[BEGIN Document extract]

Wednesday, June 9, 2010
I feel gloomy today, so I want to do my dedication tribute post thing to Alexander McQueen. And I know this will have zero effect and if someone actually reads it that would be more weird than anything, but it's important to me.
Fall 2010. I heard this line was 80% complete when he killed himself. So Sarah Burton (who's taking over Alexander McQueen) finished it, and I think she did a good job as far as you can do a job that's already mostly done. It reminds me of pray mantis. And all sorts of insects; cinched and wrapped and thin and strange.
Spring 2010. This was one of the first Spring lines I saw because at the time I was more stumbling upon them than slaving over them for hours on style.com. But I guess this line kind of started it. When I saw the shoes I was kind of weirded out. I still think they can be shocking out of context. But in context? Here? They look amazing.
Resort 10. I think this might actually be one of the only Resort lines McQueen ever did, and you can understand why. Resort and Pre-Fall aren't exactly factories of eccentricity. They're understated. Aaand trying to understate McQueen turns out weirdly, like all his Givenchy lines. Stupid Givenchy-creative-squashers.
Fall 2009. IS THERE ANYTHING MORE PERFECT THAN THIS? Now I am feeling morbid and excited in some strange mix. But oh man this is so beautiful. I wish I had a close up of the lips/lipstick because it's pretty much a massive oval taking over double the normal-lip-size-area... Buut I think I've already way overloaded this post with pictures so I decided against it.
If you are going to look at any of the McQueen lines though, this is the one. Philip Treacy (who designs the headpieces) and Alexander McQueen combined were actually like a weird dual messiah.
Pre Fall 2009. This equestrian thing reminds me so much of the Dior 2010 Spring Couture line that I'm feeling kind of odd. It feels tense to me. Or intense. Like there isn't enough and it's about to explode because there should be more. I have no idea why I feel like this.

[END Document extract]
[BEGIN Given material]

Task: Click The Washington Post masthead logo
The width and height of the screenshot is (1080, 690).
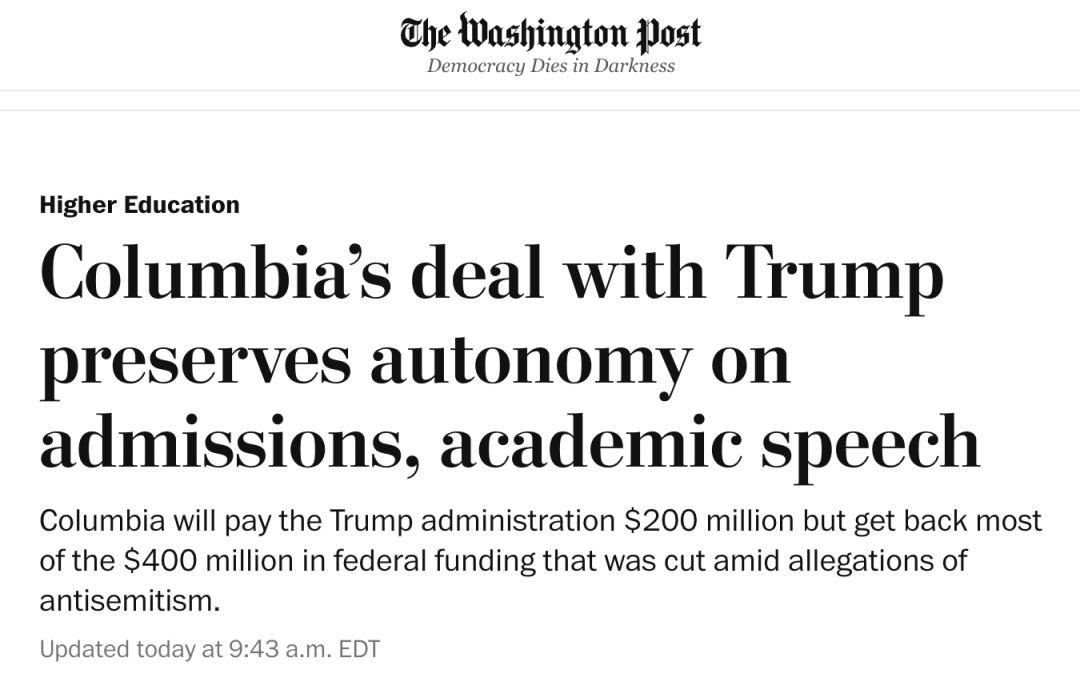Action: click(549, 33)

[END Given material]

▶ Written problem
Answer these questions about the Alexander McQueen blog post above, one per line:
1. Who finished the Fall 2010 line?
2. Who designs the headpieces?
3. Which Dior line does the Pre Fall 2009 equestrian look remind the writer of?

▶ Output for this exercise
1. Sarah Burton
2. Philip Treacy
3. The Dior 2010 Spring Couture line